けれど猫のように飛び退いてこちらを振り返った桃司は、顔まで真っ赤に染まっていて、瞳にうっすらと涙まで浮かべてこちらを睨み付けている。
「…っ、ずるいっ。」
そんな顔で言われたって、怖くもなんともないんだけどな。
「来るな!やっぱりだめ!呼ばないで!」
ローテーブルの向こうまで逃げてしまった桃司に手を伸ばすけれど、桃司は身体中の毛を逆立てて威嚇する猫のように後退っていく。
「桃司、逃げないで。

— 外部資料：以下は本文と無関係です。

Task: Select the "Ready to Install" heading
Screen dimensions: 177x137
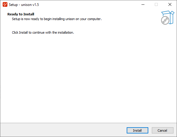Action: pos(21,14)
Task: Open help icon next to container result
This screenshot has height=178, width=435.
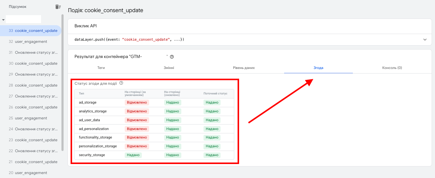Action: (x=172, y=57)
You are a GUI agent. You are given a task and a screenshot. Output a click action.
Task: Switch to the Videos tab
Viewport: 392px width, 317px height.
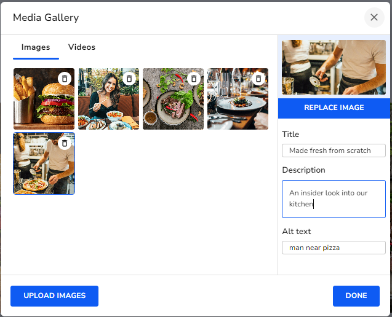[x=82, y=47]
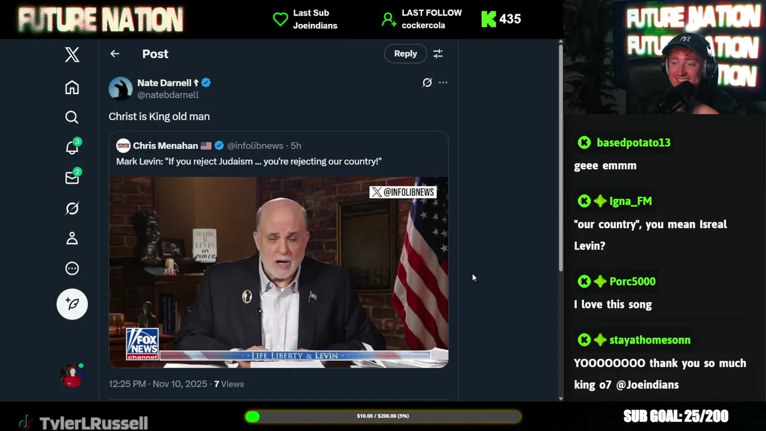Click Grok explain icon on post
The image size is (766, 431).
[x=427, y=83]
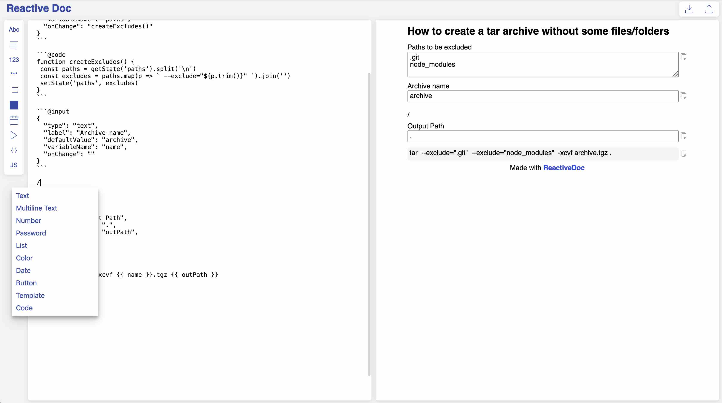Click the password asterisks sidebar icon

click(x=14, y=74)
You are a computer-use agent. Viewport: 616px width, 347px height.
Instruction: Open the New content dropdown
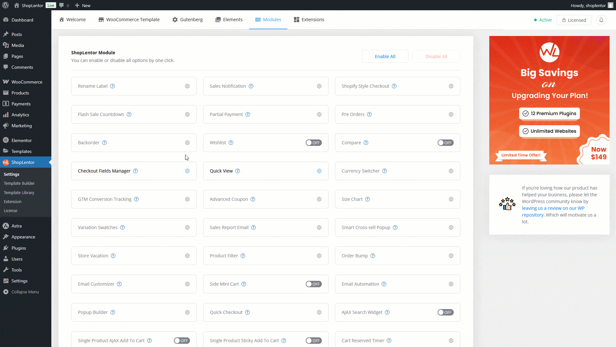point(83,5)
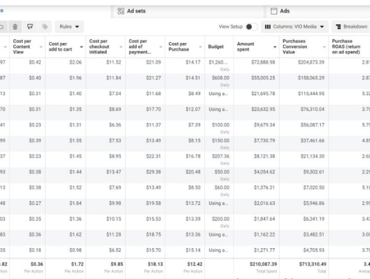Screen dimensions: 370x279
Task: Click the trash delete icon
Action: (15, 27)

」
「呼ぶなって!馬鹿!来るな!」
もう一度名前を呼んでとうとう部屋の隅まで追い詰めた。
「照れてる?」
「見ないで!」
必死に両手で赤くなった顔を隠そうとしているのがおかしくて、喉の奥から笑いが漏れる。可愛いなあと思いながら、景親は自身の分厚い眼鏡を外した。一気にぼやける視界。ここから見えるのはせいぜい桃司の輪郭くらいだ。
「見えてないよ、ほら。」
だから顔を見せて、とお願いすると桃司はゆっくり顔から手を離す。なんとなくその動きを察して、再び桃司へと手を伸ばした。その指先は今度こそ彼の肌に触れて、温かい体温にホッと安心する。
「捕まえた。」
そのまま腕を引き寄せて、桃司の体を腕の中に閉じ込めた。
「僕が名前で呼んでいいの?」
「たまに、なら、いい。」
小さな声で、桃司はぼそりと答える。
なぜか不満そうな声色に、また笑みが溢れた。
いいよ。
君になら、何度だって何時だって君の望む通りに君を呼ぶよ。
小悪魔なモモくんも、天の邪鬼な桃司もどっちも世界で一番大好きだから。